Have we learned nothing from our southern neighbours?

I keep hearing these rumours about house prices going up again in Canada.  It seems that these low interest rates along with comments that the “recession is over” have boosted confidence with home buyers again.  30, 35 and 40 year mortgages are still being offered to potential buyers up here.

Have we learned nothing from the housing crash in the US?  It seems that the relative strength of Canadian banks, along with an increase of GDP has created a buying environment again.  But both of those facts cannot counteract the spectre of rising unemployment.  When you do not have a job, you cannot afford to make large house payments.  It’s as simple as that.  This article on (actually from September) reports on the rising house costs in certain Canadian markets, but provides some good analysis on why this will not last if mortgage rates start to rise.  Actually, judging by the comments, it does seem if many people do realize the problems ahead.

And another blog post with some historical views.

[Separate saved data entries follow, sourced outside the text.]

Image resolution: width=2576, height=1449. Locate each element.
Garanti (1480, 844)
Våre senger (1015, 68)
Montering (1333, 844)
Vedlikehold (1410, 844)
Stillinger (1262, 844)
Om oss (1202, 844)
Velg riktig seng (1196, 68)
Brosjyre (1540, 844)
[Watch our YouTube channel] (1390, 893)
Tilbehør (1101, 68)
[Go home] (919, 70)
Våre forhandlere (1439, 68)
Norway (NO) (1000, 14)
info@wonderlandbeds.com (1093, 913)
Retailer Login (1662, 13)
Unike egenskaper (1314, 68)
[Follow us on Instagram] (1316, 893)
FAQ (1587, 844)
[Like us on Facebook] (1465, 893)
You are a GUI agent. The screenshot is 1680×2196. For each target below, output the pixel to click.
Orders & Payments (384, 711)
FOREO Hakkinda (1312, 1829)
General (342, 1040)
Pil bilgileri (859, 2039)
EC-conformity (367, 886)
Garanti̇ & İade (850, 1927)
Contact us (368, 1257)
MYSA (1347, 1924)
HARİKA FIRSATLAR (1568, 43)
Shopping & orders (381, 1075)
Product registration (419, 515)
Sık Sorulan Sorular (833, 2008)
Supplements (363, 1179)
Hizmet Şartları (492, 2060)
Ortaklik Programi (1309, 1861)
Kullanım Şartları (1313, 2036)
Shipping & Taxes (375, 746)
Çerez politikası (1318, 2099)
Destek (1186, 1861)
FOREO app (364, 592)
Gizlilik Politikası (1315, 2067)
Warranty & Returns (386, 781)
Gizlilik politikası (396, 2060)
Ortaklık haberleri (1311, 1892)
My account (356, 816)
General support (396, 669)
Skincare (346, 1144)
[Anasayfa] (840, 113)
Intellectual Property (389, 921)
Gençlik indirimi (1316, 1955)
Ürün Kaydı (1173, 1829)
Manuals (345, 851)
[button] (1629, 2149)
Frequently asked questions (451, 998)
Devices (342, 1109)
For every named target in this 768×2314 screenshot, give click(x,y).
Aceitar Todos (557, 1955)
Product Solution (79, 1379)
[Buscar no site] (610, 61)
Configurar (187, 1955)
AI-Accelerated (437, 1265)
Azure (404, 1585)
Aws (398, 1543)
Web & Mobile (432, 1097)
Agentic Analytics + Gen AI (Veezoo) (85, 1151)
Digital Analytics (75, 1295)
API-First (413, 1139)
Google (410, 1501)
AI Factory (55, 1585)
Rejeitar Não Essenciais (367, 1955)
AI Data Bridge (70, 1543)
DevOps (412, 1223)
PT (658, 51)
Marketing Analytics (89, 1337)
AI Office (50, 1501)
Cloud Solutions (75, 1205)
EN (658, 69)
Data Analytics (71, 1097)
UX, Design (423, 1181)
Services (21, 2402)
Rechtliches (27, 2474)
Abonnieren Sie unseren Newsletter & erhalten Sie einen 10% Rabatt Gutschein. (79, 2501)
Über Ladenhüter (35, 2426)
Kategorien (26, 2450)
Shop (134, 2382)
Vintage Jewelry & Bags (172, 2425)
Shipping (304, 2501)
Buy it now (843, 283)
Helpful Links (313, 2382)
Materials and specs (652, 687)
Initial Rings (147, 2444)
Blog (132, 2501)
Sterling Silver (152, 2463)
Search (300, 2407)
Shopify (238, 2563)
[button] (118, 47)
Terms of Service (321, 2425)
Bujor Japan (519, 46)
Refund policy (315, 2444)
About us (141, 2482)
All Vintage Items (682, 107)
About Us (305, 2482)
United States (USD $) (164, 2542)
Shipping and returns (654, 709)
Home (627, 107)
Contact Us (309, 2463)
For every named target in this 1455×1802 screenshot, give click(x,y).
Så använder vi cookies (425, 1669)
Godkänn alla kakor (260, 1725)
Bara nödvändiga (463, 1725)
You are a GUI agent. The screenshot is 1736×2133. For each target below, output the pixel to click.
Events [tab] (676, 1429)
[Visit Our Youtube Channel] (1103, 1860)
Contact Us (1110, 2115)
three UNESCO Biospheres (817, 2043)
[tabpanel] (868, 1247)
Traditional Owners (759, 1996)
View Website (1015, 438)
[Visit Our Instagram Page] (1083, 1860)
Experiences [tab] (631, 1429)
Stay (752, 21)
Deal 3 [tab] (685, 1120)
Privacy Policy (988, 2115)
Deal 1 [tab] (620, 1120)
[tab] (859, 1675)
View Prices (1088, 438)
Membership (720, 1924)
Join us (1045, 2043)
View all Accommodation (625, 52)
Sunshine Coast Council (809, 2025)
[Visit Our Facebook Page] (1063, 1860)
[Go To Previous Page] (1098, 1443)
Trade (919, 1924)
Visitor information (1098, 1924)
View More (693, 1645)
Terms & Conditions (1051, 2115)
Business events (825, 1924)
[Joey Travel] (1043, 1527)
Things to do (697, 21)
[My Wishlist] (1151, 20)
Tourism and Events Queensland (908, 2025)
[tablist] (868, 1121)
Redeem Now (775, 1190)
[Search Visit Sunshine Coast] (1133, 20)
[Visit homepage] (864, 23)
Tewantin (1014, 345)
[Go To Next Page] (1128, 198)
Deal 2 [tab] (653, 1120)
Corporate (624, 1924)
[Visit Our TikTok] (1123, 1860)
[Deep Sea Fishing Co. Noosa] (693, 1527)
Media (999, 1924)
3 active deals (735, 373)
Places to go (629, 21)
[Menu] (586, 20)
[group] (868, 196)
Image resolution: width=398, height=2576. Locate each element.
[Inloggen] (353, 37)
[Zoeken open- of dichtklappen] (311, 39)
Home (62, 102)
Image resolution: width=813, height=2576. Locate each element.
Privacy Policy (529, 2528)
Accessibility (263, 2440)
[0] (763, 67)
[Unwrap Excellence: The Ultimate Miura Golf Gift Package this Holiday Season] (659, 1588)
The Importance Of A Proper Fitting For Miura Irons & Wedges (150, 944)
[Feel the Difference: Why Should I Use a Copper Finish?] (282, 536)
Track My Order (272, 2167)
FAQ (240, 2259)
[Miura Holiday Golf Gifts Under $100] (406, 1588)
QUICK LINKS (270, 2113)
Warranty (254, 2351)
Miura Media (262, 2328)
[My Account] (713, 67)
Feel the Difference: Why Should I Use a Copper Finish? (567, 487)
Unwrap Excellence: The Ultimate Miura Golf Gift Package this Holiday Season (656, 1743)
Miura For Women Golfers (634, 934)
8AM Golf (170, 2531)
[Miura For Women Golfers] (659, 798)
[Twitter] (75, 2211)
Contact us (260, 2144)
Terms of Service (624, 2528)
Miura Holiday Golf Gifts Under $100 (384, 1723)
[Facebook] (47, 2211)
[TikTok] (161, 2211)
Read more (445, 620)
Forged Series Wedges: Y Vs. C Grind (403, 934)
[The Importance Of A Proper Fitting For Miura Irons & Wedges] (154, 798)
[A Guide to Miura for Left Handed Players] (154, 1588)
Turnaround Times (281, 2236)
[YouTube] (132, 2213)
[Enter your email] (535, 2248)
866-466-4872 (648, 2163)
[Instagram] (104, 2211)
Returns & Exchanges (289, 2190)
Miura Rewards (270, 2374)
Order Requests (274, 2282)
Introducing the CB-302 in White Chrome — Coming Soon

I found this blog post (and the comments) from Edward Harrison on Seeking Alpha quite illuminating.  Although I do think the US has already printed too much money–too much debt from the Bush years–and may have to pay severely for it before they can think of printing much more.  Canada seems to be in a bit better shape–the Mulroney years were not quite as exuberant as the Reagan years, and I still think Paul Martin was one of the better finance ministers (thank goodness for those surpluses).

Some not so good job-loss numbers…

… from the NY Times.  American corporations seem to be in a wait and see mode while everything gets figured out.  See the chart here. 

Also a story on with a look at the overall effect to both Canada and the US.  Story here.

BTW, I do promise to put some good stats up here some time–can’t be doom and gloom all the time!